Exercise brief: Starting with the line containing "The image size is (1319, 611)." and going on through the line containing "pos(223,265)", write those lines out again, replacing "dropdown" with "drop-down list" and leaving everything else unchanged.

Text and item location entries
━━━━━━━━━━

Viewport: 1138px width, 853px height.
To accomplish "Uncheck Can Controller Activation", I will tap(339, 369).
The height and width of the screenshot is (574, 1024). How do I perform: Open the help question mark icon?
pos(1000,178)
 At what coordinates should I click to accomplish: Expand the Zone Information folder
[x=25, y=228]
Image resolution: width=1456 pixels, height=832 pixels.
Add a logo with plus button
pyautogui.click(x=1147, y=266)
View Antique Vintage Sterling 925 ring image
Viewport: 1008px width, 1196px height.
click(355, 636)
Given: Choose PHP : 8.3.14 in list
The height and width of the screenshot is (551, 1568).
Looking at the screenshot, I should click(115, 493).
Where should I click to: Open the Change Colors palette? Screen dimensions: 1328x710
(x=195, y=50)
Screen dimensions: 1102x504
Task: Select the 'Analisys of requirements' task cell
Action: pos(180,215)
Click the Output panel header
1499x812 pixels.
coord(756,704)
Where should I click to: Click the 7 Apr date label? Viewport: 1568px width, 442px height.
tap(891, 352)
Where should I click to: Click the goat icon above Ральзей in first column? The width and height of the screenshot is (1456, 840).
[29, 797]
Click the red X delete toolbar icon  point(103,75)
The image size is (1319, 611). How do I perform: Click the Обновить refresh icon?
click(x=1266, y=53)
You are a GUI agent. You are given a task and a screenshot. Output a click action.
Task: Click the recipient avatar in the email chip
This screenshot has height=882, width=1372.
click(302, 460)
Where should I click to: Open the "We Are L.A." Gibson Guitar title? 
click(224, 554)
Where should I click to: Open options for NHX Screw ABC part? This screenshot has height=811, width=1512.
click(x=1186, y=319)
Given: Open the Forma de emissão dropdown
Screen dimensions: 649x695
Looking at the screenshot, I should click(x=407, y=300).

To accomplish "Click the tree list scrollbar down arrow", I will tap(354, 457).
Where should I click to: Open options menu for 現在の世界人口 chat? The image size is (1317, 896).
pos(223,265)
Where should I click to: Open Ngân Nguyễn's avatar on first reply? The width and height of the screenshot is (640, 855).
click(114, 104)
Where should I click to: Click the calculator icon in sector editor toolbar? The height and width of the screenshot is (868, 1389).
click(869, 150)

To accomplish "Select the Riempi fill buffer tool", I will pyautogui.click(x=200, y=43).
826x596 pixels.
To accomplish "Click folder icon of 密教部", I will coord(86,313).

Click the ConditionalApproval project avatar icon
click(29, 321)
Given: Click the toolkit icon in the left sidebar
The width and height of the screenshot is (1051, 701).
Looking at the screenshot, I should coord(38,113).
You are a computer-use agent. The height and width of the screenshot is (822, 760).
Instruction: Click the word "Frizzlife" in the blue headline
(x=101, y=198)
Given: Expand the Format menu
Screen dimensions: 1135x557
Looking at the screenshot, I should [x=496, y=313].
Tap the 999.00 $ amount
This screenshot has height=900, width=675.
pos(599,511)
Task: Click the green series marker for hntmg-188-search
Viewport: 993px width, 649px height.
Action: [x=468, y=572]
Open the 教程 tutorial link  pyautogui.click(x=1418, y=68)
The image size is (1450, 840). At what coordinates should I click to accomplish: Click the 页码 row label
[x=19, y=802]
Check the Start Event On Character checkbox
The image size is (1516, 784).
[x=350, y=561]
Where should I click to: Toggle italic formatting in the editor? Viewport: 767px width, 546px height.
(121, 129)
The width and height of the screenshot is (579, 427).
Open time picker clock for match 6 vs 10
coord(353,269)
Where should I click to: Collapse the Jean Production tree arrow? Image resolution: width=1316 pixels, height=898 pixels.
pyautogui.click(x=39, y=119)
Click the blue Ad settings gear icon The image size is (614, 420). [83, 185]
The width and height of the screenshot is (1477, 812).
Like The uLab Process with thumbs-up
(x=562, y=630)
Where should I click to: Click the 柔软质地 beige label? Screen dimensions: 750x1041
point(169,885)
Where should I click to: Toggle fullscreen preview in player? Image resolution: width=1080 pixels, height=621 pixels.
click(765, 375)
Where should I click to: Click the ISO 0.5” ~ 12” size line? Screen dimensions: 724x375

━━━━━━━━━━

Output for this task:
The image size is (1319, 611). How do I perform: Click the Обновить refresh icon?
click(x=1266, y=53)
You are a GUI agent. You are given a task and a screenshot. Output a click action.
Task: Click the recipient avatar in the email chip
This screenshot has height=882, width=1372.
click(302, 460)
Where should I click to: Open the "We Are L.A." Gibson Guitar title? 
click(224, 554)
Where should I click to: Open options for NHX Screw ABC part? This screenshot has height=811, width=1512.
click(x=1186, y=319)
Given: Open the Forma de emissão drop-down list
Screen dimensions: 649x695
Looking at the screenshot, I should click(x=407, y=300).

To accomplish "Click the tree list scrollbar down arrow", I will tap(354, 457).
Where should I click to: Open options menu for 現在の世界人口 chat? The image size is (1317, 896).
pos(223,265)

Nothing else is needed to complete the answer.